DOCUMENT EXCERPT ->
######
In some embodiments, the electronic processor 125 may also consider other metadata about the electronic file (or a specific portion of content), such as, for example, a file type, a date created or modified, the user authoring or editing content, a geographical location of the user, how many modifications have been performed, how many users have interacted with the file, or the like. For example, by matching an author name to a name included in the content of a file, the electronic processor 125 can determine that the name included in the content could be labeled as an author type, which may be associated with particular formatting in some situations.
After determining the content type for a portion of content included in the new electronic file (at block 220), the electronic processor 125 determines a suggested modification for the new content based on the content type determined for the portion of content (at block 225). In some embodiments, the electronic processor 125 provides a notification of the suggested modification to a user of the user device 117 (for example, via the display device 175 of the user device 117). In response to the user accepting the suggested modification, the electronic processor 125 automatically modifies the portion of content in accordance with the suggested modification (at block 226). Alternatively or in addition, in some embodiments, the electronic processor 125 automatically applies the determined suggested modification with or without also notifying a user of the modification. In some embodiments, the electronic processor 125 prompts (via, for example, the notification of the automatically applied modification) or otherwise enables the user to accept or reject the automatically applied modification. For example, a user may revert or change the automatically applied modification when the modification was incorrect.
The suggested modification may include defining or labeling a portion as a particular content type, which may also impact or define a format property of the portion of content. In other words, defining a portion as a particular content type may automatically modify one or more format properties for the entire portion. In some embodiments, a format property includes a font property, such as a font type (for example, Times New Roman), a font size (for example, 12 point), a font style (for example, regular, bold, or italic), a font effect (for example, strikethrough, emboss, small caps, or subscript), an underline style, an underline color, a character scale (for example, 100% or 50%), a character spacing (for example, expanded or condensed), a font position (for example, normal, raised, or lowered), a font color, and the like. In some embodiments, the format property is a paragraph property, such as an alignment (for example, left or centered), an outline level, an indentation (for example, a right indent of 0.5″), a spacing (for example, double spaced), a list (for example, a numbered list, a bulleted list, or a multilevel list), and the like.
######
SET OF TASKS ->
(1) According to the formatting passage, what does the electronic processor do once the user accepts the suggested modification?
(2) Copy the formatting passage word for word from "In some embodiments, the electronic processor 125 may" to "in some situations.".
The records are separate from the formatting passage.

GIVEN DATA ->
######
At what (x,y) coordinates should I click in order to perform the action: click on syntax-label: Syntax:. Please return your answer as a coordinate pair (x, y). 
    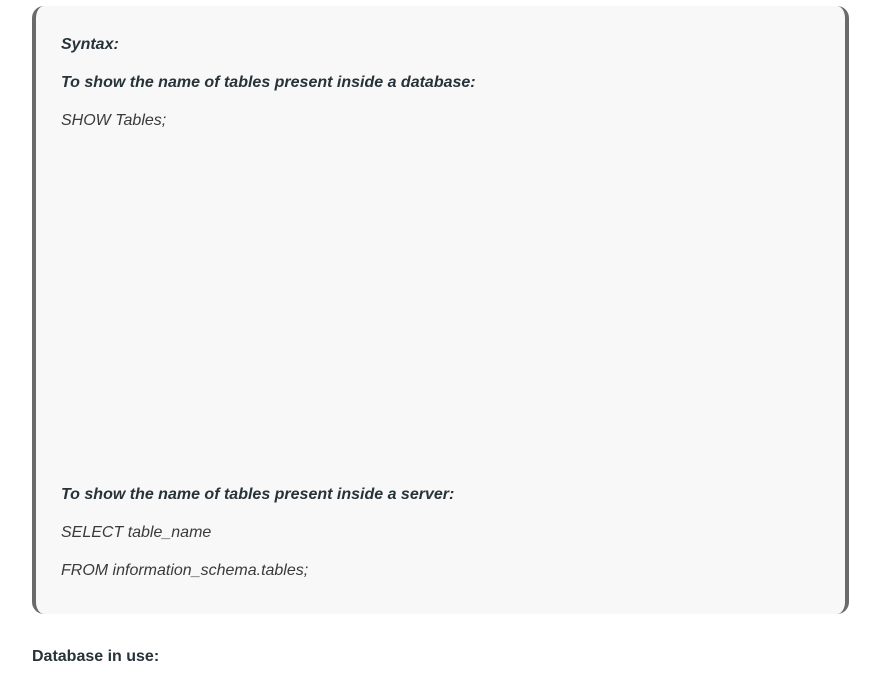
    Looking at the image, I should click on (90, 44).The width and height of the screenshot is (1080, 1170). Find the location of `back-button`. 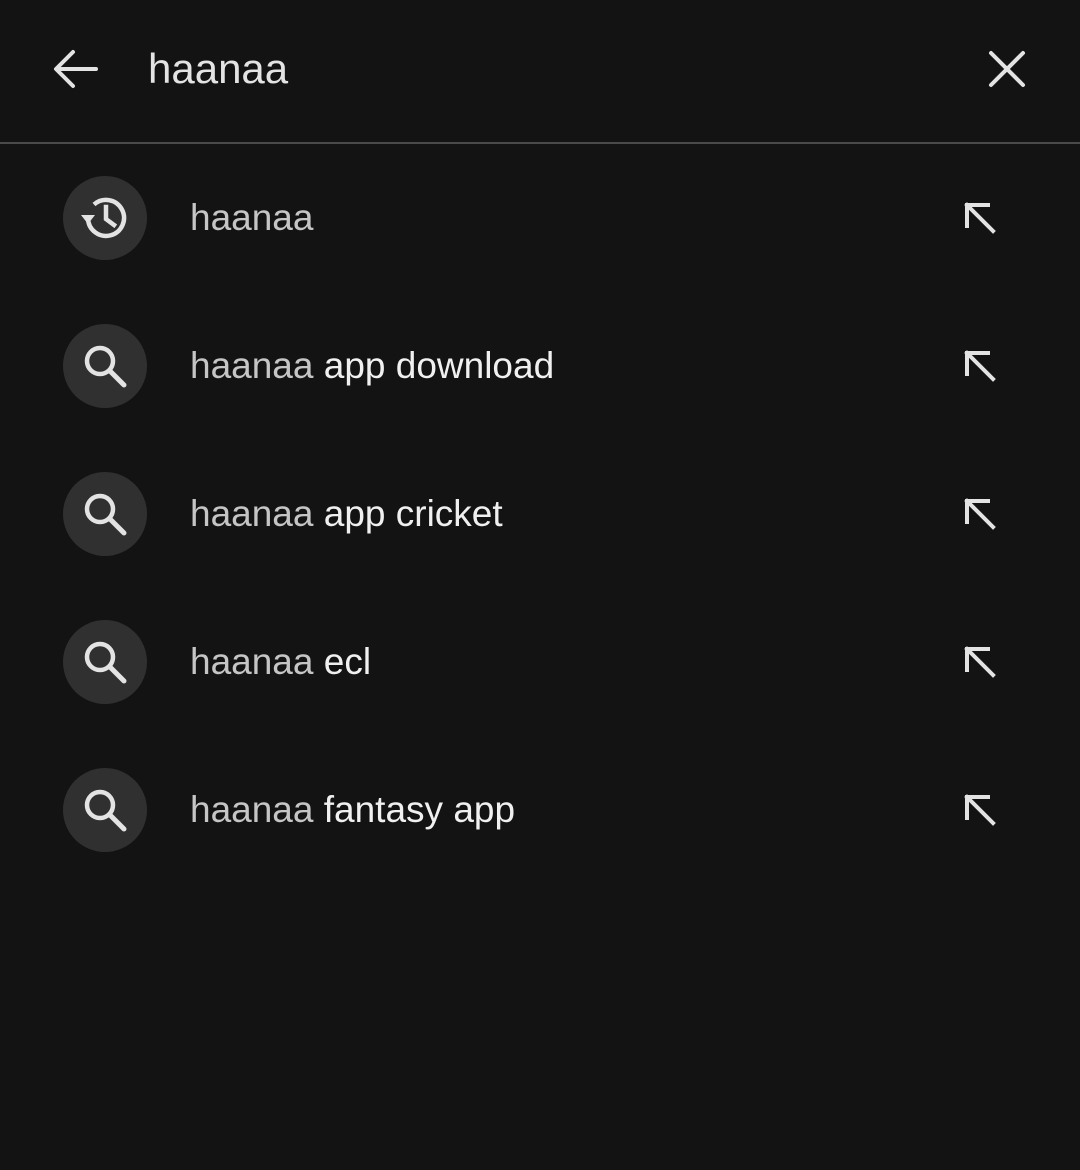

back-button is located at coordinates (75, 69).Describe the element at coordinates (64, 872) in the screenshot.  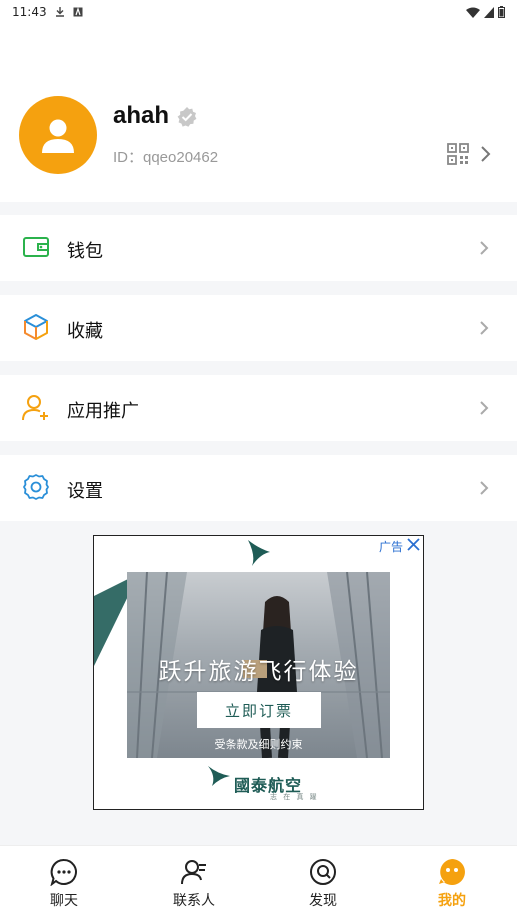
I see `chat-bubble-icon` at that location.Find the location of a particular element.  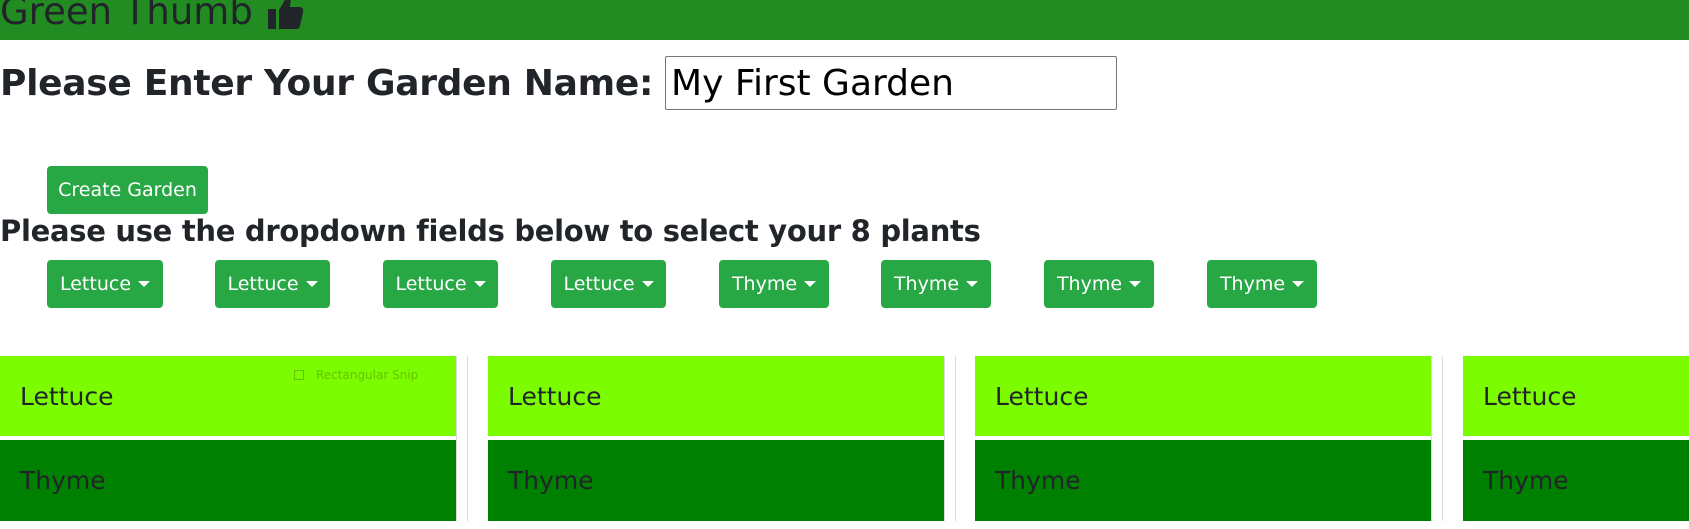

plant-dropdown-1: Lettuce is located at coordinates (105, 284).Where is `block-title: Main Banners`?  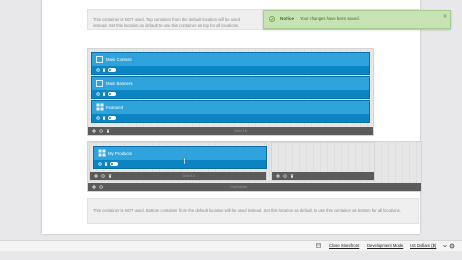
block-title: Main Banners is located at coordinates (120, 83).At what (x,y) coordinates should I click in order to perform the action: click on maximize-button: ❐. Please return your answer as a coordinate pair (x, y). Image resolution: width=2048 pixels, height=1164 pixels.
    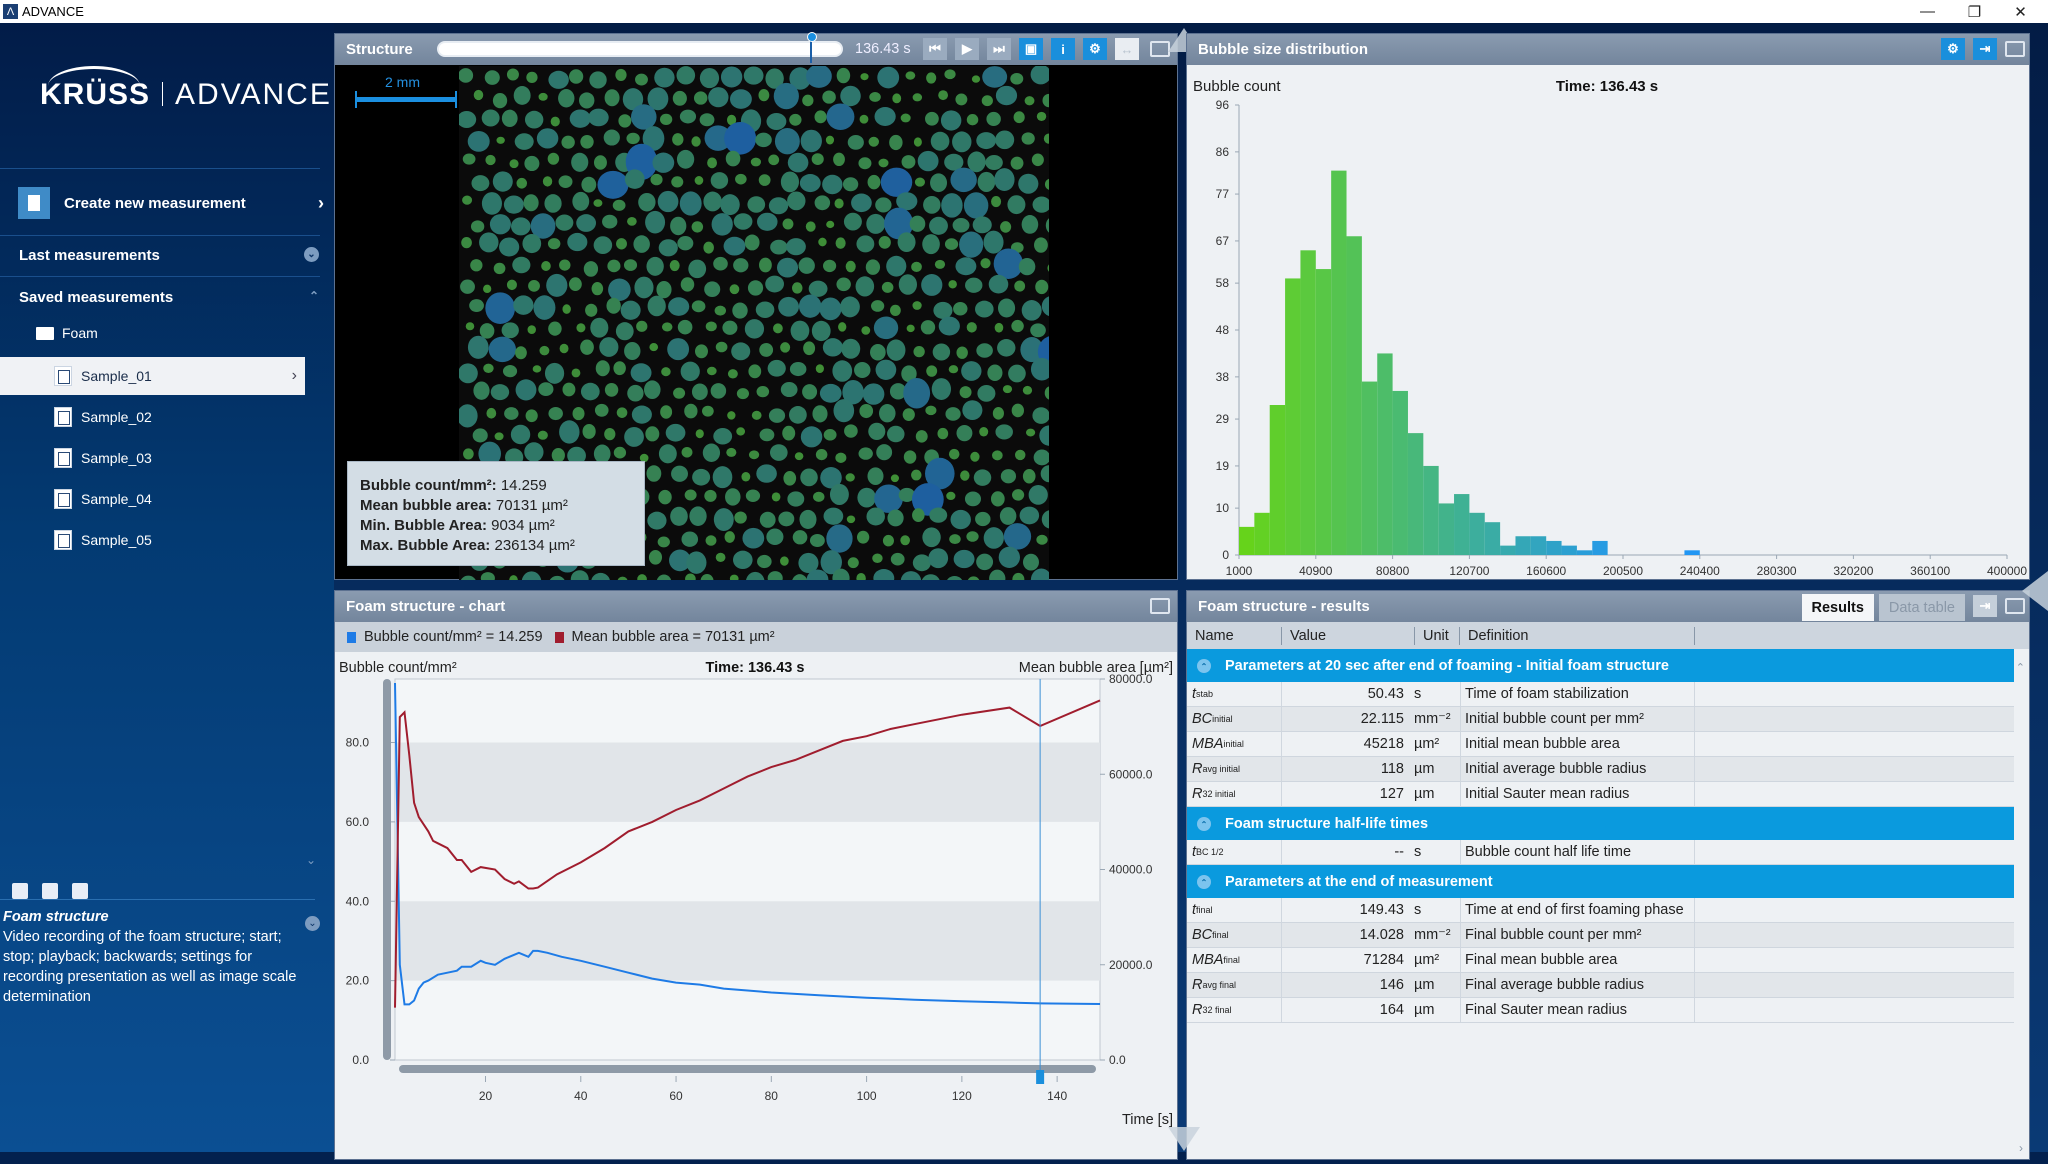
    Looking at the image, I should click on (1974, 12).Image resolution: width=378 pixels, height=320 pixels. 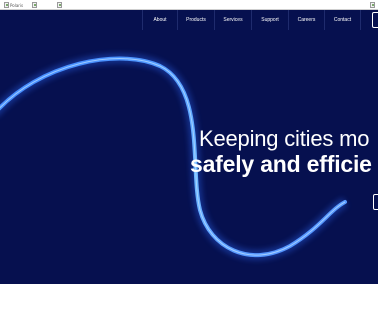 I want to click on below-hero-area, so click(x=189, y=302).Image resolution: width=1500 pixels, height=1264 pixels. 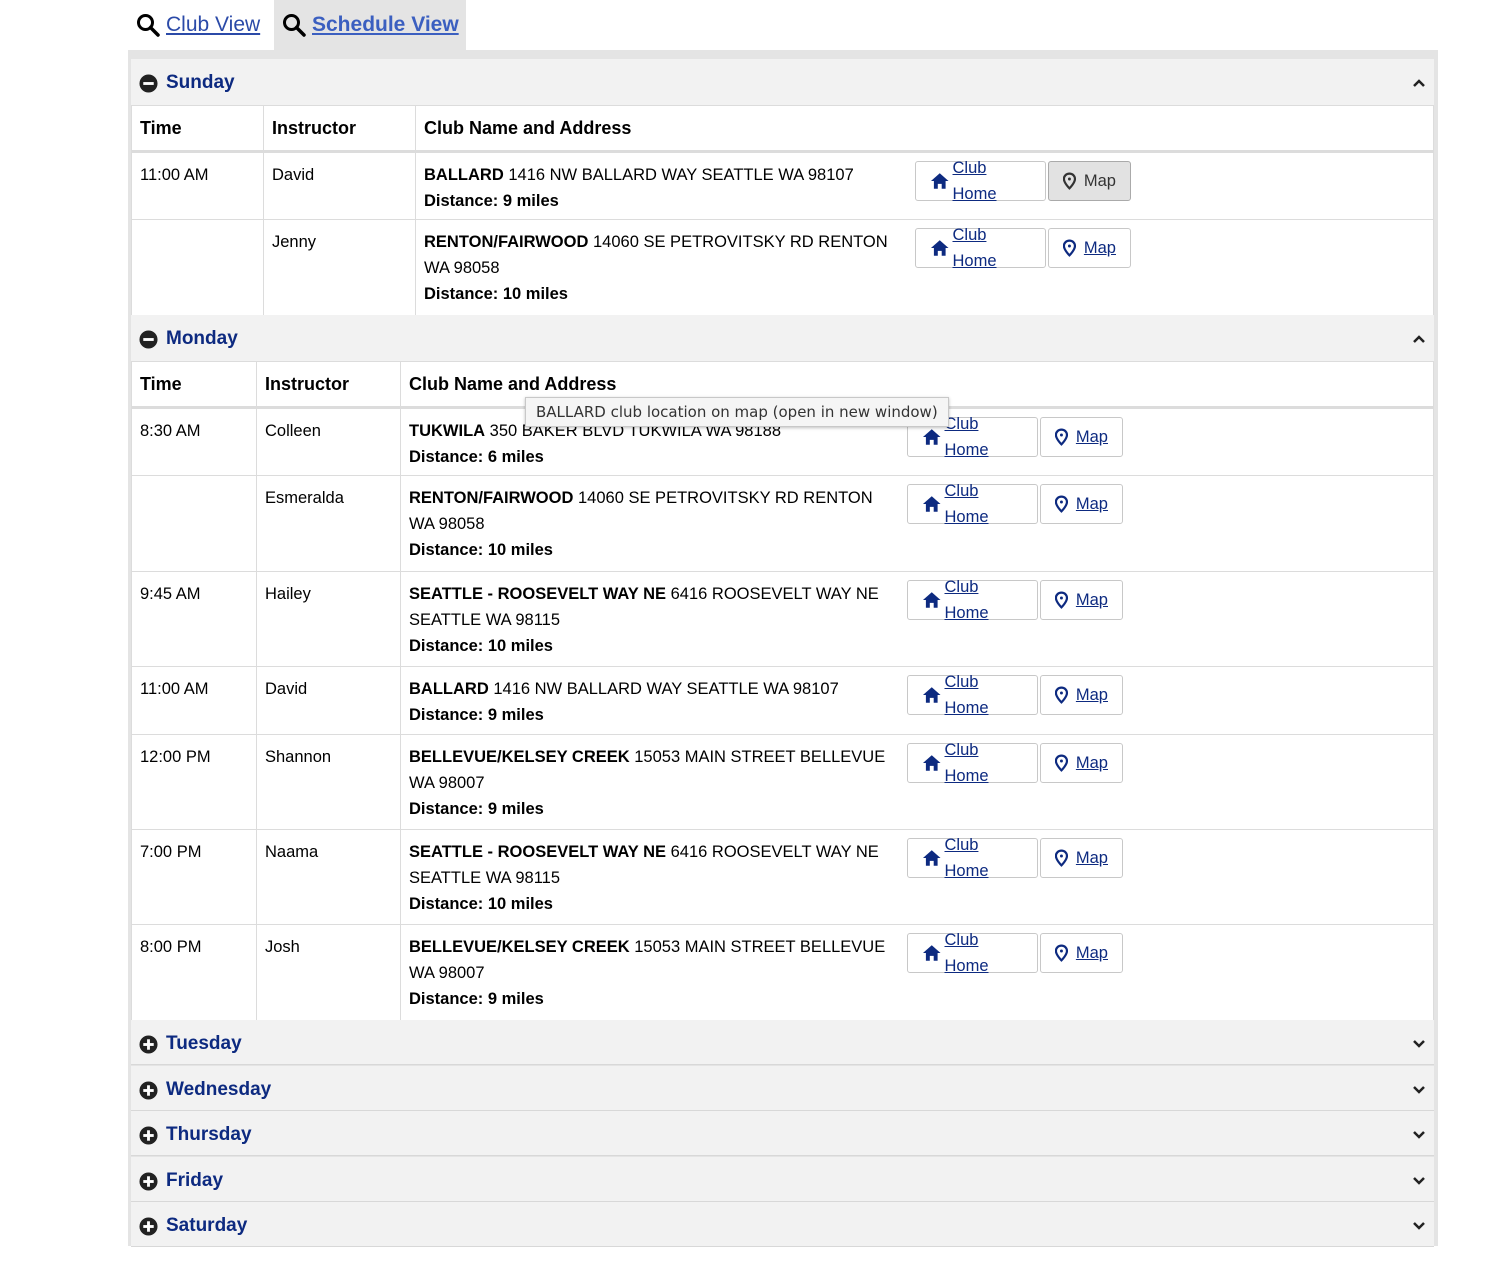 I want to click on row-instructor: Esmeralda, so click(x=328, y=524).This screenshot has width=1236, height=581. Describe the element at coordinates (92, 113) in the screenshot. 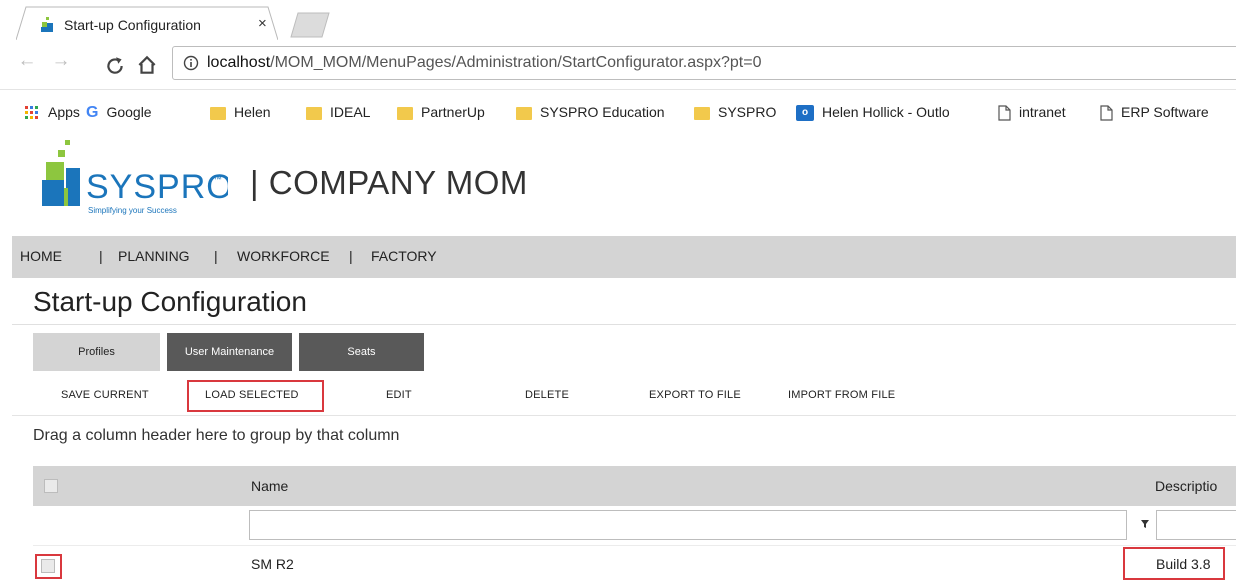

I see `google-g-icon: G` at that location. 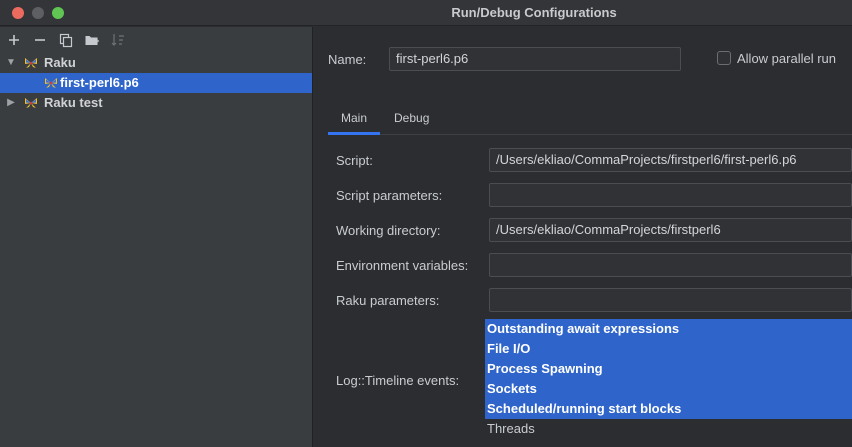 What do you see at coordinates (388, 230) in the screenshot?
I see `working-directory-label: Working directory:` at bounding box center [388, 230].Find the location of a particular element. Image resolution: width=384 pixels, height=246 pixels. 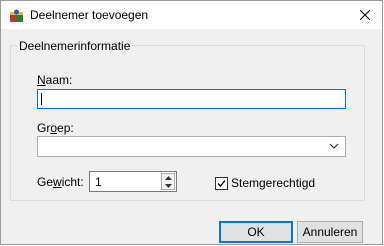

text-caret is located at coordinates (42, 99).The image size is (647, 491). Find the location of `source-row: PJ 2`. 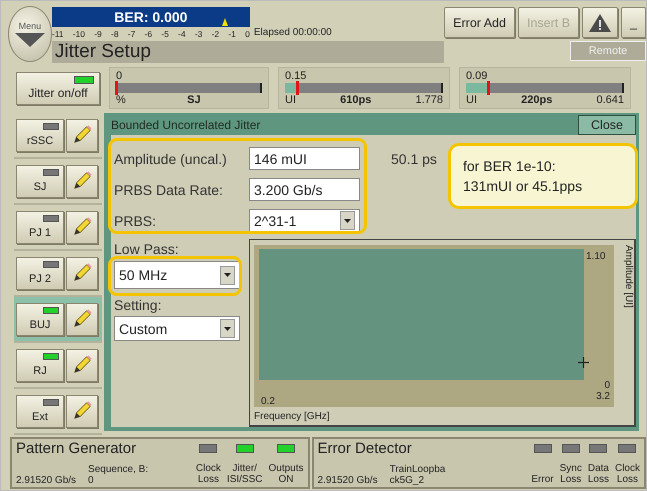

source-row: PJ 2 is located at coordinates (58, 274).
######
RESULTS IN ORDER ->
(1) It automatically modifies the portion of content in accordance with the suggested modification.

(2)
In some embodiments, the electronic processor 125 may also consider other metadata about the electronic file (or a specific portion of content), such as, for example, a file type, a date created or modified, the user authoring or editing content, a geographical location of the user, how many modifications have been performed, how many users have interacted with the file, or the like. For example, by matching an author name to a name included in the content of a file, the electronic processor 125 can determine that the name included in the content could be labeled as an author type, which may be associated with particular formatting in some situations.